Learnable Burst-Encodable Time-of-Flight Imaging for High-Fidelity Long-Distance Depth Sensing
Manchao Bao, Shengjiang Fang, Tao Yue, Xuemei Hu
TL;DR
The paper tackles long-distance depth imaging with ToF by introducing Burst-Encodable Time-of-Flight (BE-ToF), which uses burst-mode modulation to span the full phase range within a single burst and thereby avoids phase wrapping typical of iToF. It proposes an end-to-end learnable framework that jointly optimizes binarized coding functions and a Restormer-based depth reconstruction network, incorporating hardware-friendly constraints via a double-well loss and a first-order-difference loss, plus Fisher guidance to enhance SNR-driven reconstruction. The approach is validated through synthetic assessments and real-world hardware prototypes, showing state-of-the-art MAE performance across distances and SNRs with single-frequency modulation.
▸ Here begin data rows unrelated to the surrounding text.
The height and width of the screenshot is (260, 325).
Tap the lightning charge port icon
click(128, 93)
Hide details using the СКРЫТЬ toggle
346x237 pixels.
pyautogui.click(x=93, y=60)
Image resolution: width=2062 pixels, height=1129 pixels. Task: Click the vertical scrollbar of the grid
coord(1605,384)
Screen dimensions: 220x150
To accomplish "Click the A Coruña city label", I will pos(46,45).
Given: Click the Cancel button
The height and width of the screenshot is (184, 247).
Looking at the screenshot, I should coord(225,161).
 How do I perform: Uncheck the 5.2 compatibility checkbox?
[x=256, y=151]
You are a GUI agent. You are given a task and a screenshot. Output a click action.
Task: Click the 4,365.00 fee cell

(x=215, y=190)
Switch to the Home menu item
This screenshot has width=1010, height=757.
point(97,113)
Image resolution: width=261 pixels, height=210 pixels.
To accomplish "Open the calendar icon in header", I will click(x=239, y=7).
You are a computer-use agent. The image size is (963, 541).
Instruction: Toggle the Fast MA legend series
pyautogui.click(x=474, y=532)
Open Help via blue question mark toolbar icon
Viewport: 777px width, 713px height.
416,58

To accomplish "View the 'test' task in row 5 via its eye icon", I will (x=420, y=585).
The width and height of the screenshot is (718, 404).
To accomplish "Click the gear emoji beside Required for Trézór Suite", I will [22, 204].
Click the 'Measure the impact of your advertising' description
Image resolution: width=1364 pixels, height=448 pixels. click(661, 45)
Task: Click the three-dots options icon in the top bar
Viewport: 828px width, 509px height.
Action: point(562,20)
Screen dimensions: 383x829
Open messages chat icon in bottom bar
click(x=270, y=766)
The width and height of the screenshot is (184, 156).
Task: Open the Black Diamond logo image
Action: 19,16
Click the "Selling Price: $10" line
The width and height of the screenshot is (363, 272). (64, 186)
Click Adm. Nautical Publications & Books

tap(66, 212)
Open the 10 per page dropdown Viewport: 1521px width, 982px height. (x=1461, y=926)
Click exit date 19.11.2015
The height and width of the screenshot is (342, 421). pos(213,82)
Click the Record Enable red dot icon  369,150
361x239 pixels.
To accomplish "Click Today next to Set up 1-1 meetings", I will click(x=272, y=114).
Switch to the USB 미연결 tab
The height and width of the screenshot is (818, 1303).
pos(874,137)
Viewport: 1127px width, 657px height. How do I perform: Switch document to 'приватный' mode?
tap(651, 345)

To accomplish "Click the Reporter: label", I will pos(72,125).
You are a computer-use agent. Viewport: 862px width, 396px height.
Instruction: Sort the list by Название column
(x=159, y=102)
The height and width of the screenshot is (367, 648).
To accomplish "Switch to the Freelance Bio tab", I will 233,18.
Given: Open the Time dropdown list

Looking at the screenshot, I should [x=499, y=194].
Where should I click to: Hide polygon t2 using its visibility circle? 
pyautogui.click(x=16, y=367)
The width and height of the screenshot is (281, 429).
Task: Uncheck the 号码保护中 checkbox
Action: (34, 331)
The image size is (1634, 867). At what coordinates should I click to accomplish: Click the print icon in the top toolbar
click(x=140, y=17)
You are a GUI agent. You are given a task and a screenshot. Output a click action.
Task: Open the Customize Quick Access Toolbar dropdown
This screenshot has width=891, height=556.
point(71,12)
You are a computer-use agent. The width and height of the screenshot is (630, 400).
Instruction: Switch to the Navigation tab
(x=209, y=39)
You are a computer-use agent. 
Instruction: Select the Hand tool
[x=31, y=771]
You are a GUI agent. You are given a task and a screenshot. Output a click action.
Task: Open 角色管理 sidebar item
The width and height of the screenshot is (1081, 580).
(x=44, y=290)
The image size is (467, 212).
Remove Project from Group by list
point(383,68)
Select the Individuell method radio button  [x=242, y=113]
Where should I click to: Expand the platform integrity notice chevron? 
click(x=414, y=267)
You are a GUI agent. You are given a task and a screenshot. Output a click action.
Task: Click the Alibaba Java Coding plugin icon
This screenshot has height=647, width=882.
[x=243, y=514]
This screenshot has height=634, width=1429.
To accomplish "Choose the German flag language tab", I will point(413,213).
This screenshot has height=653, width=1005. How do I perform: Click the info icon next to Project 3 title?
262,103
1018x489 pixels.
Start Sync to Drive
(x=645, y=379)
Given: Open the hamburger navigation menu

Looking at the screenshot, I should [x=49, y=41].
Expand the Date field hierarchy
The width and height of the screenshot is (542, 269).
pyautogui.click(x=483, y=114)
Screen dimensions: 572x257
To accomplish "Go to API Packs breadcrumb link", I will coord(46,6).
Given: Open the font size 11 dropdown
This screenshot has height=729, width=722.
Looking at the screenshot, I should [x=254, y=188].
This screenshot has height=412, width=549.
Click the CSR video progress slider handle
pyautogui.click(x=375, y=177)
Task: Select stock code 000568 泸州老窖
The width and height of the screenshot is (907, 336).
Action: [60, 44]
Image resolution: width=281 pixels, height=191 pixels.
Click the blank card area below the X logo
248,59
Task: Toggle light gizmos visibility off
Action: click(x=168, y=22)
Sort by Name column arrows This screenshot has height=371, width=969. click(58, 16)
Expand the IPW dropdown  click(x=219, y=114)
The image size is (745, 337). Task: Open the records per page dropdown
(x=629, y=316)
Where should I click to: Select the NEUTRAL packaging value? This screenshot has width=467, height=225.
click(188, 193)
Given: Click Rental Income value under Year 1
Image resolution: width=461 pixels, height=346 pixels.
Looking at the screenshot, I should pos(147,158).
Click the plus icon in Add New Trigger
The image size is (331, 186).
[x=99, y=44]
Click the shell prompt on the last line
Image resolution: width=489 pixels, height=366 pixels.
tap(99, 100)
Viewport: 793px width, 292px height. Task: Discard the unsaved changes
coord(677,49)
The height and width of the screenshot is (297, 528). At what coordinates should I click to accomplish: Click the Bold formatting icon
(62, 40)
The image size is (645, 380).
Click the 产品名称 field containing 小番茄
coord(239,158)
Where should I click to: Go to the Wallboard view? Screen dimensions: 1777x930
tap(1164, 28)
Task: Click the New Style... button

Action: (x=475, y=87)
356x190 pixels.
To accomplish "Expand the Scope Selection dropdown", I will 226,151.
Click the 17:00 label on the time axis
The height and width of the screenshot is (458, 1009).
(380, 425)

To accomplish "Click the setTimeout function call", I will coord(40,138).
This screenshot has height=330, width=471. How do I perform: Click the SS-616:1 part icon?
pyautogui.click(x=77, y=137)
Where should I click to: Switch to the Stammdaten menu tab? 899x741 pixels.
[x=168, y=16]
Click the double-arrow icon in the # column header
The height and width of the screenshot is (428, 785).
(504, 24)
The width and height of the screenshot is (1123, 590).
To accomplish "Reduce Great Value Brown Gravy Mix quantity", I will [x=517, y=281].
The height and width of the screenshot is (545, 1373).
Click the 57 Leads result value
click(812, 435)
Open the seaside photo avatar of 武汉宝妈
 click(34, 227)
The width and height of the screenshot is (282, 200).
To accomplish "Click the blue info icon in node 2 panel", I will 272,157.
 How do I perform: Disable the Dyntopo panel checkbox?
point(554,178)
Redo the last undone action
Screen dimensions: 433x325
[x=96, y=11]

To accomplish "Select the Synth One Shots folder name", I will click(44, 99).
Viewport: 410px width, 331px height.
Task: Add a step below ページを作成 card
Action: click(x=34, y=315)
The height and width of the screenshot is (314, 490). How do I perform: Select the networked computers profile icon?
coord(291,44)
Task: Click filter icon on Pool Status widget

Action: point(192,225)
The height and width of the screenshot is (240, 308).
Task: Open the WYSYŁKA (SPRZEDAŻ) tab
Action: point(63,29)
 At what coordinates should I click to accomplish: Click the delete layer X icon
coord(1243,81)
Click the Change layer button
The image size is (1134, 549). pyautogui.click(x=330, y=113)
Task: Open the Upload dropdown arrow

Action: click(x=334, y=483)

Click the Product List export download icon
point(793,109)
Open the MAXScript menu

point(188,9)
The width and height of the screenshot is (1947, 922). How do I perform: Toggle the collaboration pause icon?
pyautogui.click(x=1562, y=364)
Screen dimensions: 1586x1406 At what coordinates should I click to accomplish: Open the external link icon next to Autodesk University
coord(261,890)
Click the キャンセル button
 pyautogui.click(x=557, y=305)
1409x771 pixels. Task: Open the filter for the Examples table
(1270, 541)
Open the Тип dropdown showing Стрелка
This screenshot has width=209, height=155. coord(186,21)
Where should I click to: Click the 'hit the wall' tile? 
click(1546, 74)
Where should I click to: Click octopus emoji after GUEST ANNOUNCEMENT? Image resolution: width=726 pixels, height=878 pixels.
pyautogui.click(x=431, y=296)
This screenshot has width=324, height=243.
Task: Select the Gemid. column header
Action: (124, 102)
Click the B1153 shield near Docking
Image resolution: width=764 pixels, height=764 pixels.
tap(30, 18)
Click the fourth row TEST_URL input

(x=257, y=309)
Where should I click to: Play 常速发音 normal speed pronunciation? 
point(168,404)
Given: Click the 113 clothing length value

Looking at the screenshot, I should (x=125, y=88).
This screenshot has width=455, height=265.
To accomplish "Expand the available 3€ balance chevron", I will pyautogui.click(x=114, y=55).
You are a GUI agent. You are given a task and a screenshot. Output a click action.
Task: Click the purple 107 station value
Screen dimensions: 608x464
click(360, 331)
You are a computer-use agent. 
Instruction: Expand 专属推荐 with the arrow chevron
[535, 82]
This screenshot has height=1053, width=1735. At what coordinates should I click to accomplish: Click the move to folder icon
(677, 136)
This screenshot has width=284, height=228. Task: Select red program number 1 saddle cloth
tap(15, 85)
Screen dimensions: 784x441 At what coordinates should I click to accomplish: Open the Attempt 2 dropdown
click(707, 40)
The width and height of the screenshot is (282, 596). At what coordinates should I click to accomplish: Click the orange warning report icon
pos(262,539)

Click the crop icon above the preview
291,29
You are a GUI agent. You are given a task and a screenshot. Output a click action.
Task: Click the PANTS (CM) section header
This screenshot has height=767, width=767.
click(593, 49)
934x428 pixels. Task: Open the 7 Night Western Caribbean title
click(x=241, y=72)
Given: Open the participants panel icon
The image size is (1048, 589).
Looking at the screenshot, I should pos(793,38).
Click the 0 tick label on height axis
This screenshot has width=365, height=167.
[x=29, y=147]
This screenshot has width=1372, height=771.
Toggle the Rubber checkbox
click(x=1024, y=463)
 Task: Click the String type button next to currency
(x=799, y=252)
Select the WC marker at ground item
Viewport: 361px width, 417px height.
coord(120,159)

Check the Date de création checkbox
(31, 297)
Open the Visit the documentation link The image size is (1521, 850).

This work enables robust, long-range depth sensing with more practical hardware requirements, with potential impact on autonomous systems and robotics, while acknowledging limitations in imaging range and privacy considerations.
Abstract
Long-distance depth imaging holds great promise for applications such as autonomous driving and robotics. Direct time-of-flight (dToF) imaging offers high-precision, long-distance depth sensing, yet demands ultra-short pulse light sources and high-resolution time-to-digital converters. In contrast, indirect time-of-flight (iToF) imaging often suffers from phase wrapping and low signal-to-noise ratio (SNR) as the sensing distance increases. In this paper, we introduce a novel ToF imaging paradigm, termed Burst-Encodable Time-of-Flight (BE-ToF), which facilitates high-fidelity, long-distance depth imaging. Specifically, the BE-ToF system emits light pulses in burst mode and estimates the phase delay of the reflected signal over the entire burst period, thereby effectively avoiding the phase wrapping inherent to conventional iToF systems. Moreover, to address the low SNR caused by light attenuation over increasing distances, we propose an end-to-end learnable framework that jointly optimizes the coding functions and the depth reconstruction network. A specialized double well function and first-order difference term are incorporated into the framework to ensure the hardware implementability of the coding functions. The proposed approach is rigorously validated through comprehensive simulations and real-world prototype experiments, demonstrating its effectiveness and practical applicability.